In the New American Century, we have learned the truth. In 2002, the Institute of Medicine published its famous report Unequal Treatment (Smedley BD, Stith AY, Nelson AR eds. Unequal Treatment: confronting racial and ethnic disparities in health. Institute of Medicine (U.S.), Committee on Understanding and Eliminating Racial and Ethnic Disparities in Health Care. Washington, D.C. 2002), which reviewed hundreds of studies and concluded that racial and ethnic disparities in the provision of medical services are ubiquitous. Congress mandated the Agency for Healthcare Research and Quality to produce an annual report on healthcare disparities, and yup, they're still happening. (U.S. Agency for Healthcare Research and Quality. 2004 National Healthcare Disparities Report. Available at the AHRQ web site. The Commonwealth Fund does national surveys of healthcare consumers every five years and they find that consumers report unequal treatment. (Collins KS, Hughes DL, Doty MM, Ives BL, Edwards JN, Tenney K. Diverse communities, common concerns: assessing health care quality for minority Americans. Findings from the Commonwealth Fund 2001 Health Care Quality Survey. The Commonwealth Fund. New York, 2002.)

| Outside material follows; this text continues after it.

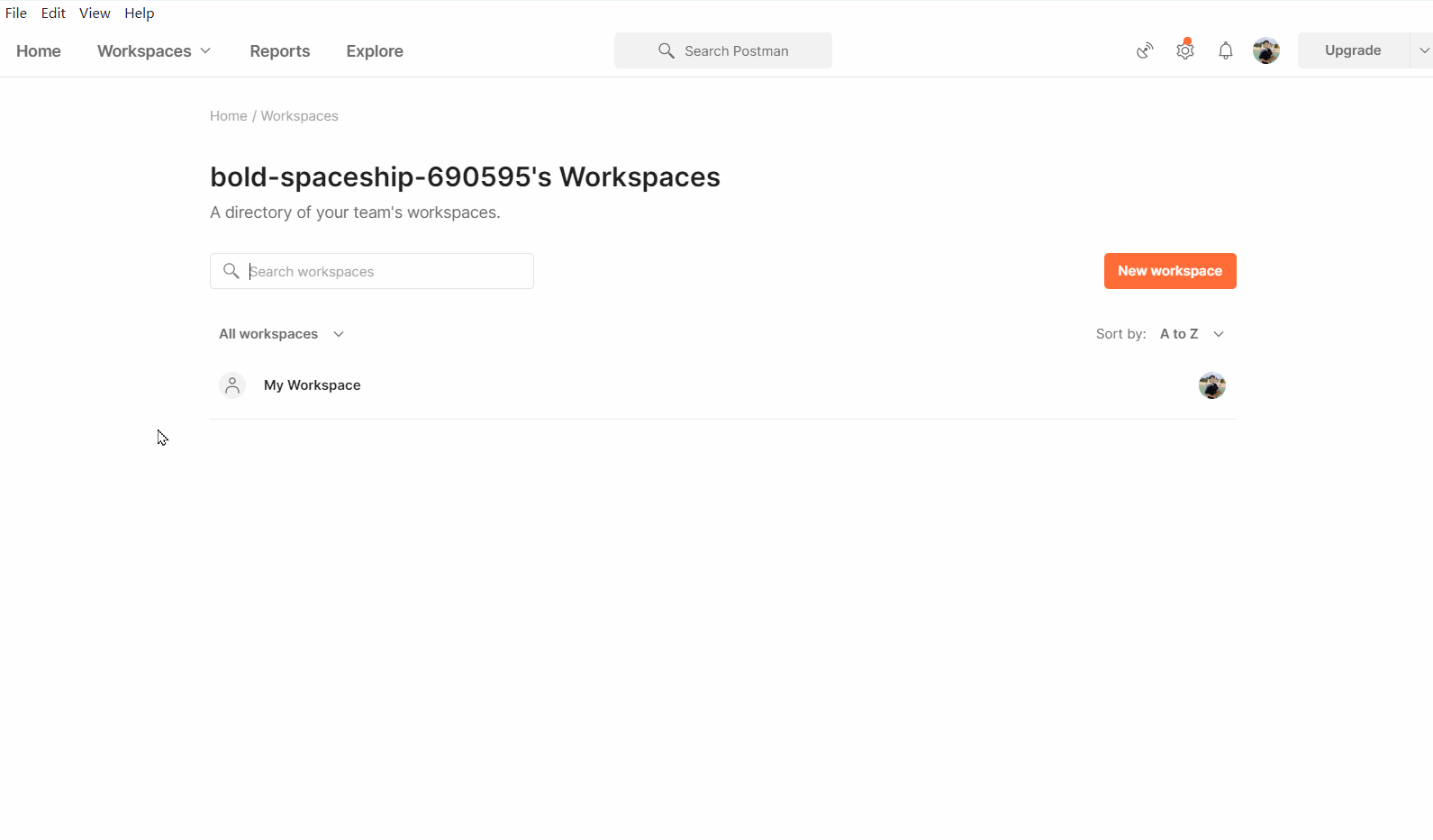Open the sync status satellite icon
This screenshot has height=840, width=1433.
[x=1145, y=50]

Now three articles in the new New England Journal of Medicine inform us that these disparities have not spontaneously disappeared, indeed have remained the same or have even increased. What this means is that people don't prescribed the drugs they need, don't get surgery that can save their lives or alleviate disabilities, don't get appropriate diagnostic tests, stay sick, stay disabled, and die, when other people whose ancestors mostly happen to come from western Europe don't.

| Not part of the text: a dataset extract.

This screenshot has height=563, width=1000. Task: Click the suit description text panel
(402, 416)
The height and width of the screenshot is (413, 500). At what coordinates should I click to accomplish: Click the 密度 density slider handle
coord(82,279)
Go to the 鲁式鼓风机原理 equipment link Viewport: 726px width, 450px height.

This should not come as a surprise. To quote Brian K. Gibbs of the Harvard School of Public Health, speaking at a symposium sponsored by the New England Coalition for Health Equity in December of last year:
To present a historical context, let me use the example of the experience of African Americans in health care. From the time that Africans were brought to America in 1619 and for the next 246 years -- or about 64% of the African experience in America so far – they experienced a slave health sub-system. Slaves were provided with health care, and the basic conditions for health, only if there was an economic benefit to the owner. From 1865-1965, the period from the Emancipation Proclamation to the Civil Rights Movement, for another 100 years – the next 26% of our time here -- there were no citizenship rights, inferior housing, education, healthcare – in much of the country a separate subsystem of healthcare. From 1965 to 2004, which is 10% African Americans’ experience, they have enjoyed most of the rights of citizens, at least under the law.
Now today, although we can create policies that specifically address the health care system or perhaps address specific disease categories, is this enough to overcome the internalized and interpersonal types of racism experienced in society? For 385 years, this racism has existed, it didn’t start with the IOM report.

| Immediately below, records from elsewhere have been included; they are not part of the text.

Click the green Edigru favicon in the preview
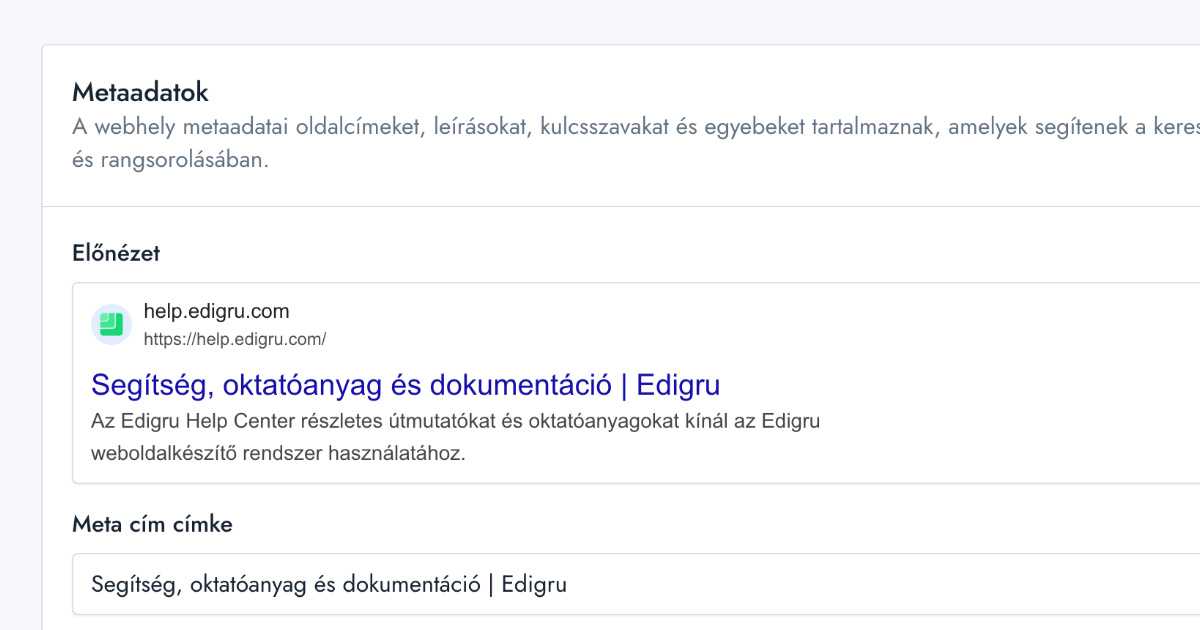This screenshot has height=630, width=1200. click(x=111, y=324)
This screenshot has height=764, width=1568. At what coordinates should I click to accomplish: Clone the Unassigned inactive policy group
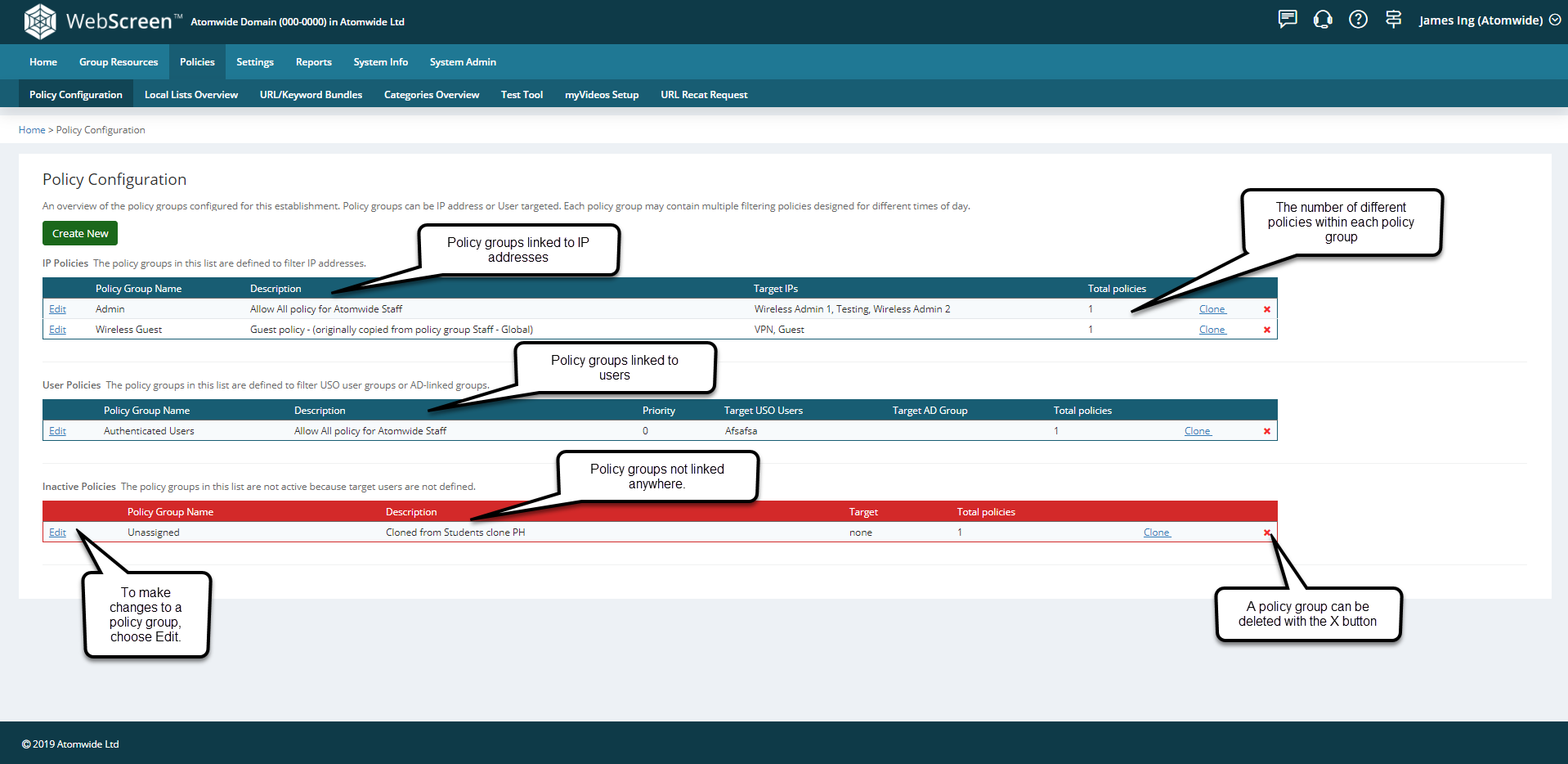1156,533
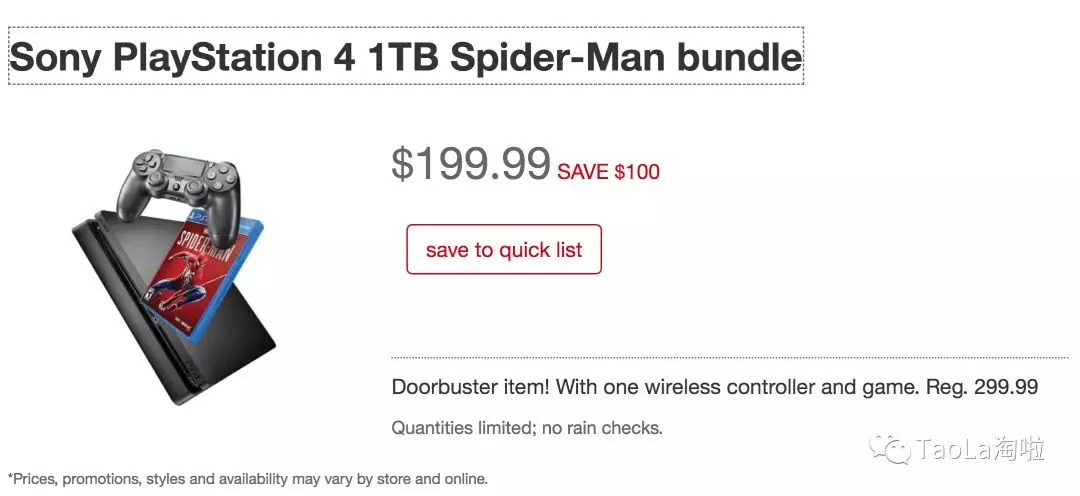Click the Quantities limited notice
The height and width of the screenshot is (496, 1080).
click(526, 428)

In discussing the issue of "disparities," we always look for other explanations: African American and Latino patients have different preferences -- they want less health care, for some reason they don't want their coronary arteries unblocked; they have difficulty communicating with their physicians; there must be some mysterious biological differences among people of different ethnicity who have the same diagnosis, that causes physicians to make appropriately different treatment choices.
Nope. Racism is deeply internal. It is an infection of the mind, and highly resistant to treatment. We need a Manhattan Project of research and treatment.